Personal information
- Full name: John Pole Mayo
- Born: 12 August 1822 Wotton, Surrey, England
- Died: 23 March 1899 (aged 76) Notting Hill, Middlesex, England

Domestic team information
- 1850: Middlesex
- 1850–1851: Marylebone Cricket Club

Career statistics
| Competition | First-class |
| Matches | 6 |
| Runs scored | 63 |
| Batting average | 6.30 |
| 100s/50s | –/– |
| Top score | 22 |
| Catches/stumpings | 2/– |
- Source: Cricinfo, 19 September 2021

= John Mayo (cricketer) =

English cricketer and British Army officer

John Pole Mayo (12 August 1822 — 23 March 1899) was an English first-class cricketer and British Army officer.

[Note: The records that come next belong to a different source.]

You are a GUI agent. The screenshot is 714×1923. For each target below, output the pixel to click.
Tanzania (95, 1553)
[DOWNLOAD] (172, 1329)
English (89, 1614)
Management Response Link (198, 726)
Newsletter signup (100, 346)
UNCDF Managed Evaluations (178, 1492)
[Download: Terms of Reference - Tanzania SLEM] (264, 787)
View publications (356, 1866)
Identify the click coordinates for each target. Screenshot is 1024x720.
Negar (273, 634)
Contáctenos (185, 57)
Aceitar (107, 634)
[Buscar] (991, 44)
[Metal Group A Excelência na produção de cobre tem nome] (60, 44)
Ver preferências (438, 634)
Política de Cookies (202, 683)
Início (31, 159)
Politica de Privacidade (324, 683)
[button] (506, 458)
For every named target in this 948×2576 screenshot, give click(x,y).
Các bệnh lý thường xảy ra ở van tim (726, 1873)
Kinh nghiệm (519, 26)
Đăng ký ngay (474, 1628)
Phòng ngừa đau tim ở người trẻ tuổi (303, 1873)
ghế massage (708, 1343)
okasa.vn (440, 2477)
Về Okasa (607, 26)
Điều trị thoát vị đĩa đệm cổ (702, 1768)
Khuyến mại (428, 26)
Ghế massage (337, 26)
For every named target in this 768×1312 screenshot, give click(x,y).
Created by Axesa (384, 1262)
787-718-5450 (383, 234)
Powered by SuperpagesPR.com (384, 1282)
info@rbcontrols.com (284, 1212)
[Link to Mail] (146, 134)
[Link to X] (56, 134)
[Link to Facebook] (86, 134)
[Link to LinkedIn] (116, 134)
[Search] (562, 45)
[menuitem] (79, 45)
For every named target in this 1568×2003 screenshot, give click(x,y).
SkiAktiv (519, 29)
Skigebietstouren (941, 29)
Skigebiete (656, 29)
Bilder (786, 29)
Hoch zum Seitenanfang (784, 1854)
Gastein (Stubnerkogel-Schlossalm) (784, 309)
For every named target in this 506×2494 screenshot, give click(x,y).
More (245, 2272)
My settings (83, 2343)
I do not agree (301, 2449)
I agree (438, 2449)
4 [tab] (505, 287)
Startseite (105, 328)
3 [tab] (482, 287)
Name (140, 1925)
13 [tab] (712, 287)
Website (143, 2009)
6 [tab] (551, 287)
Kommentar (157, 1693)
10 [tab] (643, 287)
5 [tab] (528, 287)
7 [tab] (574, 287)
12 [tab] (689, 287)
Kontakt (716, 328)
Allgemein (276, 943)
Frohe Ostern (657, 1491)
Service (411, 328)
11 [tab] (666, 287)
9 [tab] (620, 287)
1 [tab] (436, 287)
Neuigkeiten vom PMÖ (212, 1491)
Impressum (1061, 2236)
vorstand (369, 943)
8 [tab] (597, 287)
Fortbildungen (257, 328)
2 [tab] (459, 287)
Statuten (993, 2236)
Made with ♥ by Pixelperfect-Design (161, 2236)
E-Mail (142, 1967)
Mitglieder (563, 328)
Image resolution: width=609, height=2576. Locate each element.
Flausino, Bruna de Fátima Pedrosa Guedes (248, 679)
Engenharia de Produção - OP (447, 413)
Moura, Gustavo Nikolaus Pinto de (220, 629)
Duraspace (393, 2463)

Mayo was born in August 1822 at Tankurst Park near Wotton, Surrey. He made his debut in first-class cricket for Middlesex against Surrey at The Oval in 1850. Mayo played in a further five first-class matches in 1850 and 1851, all for the Marylebone Cricket Club, playing three against the varsity sides Oxford and Cambridge, as well as a match each against Middlesex and the Surrey Club. He scored 63 runs in his six first-class matches, with a highest score of 22. Besides playing first-class cricket, Mayo also served in the British Army, having purchased the rank of ensign in the 18th Regiment of Foot. He transferred to the 74th Regiment of Foot in June 1845, at which point he was promoted to lieutenant. Mayo was also a member of the Royal Geographical Society, being elected as a fellow in May 1858. Mayo died at Notting Hill in March 1899.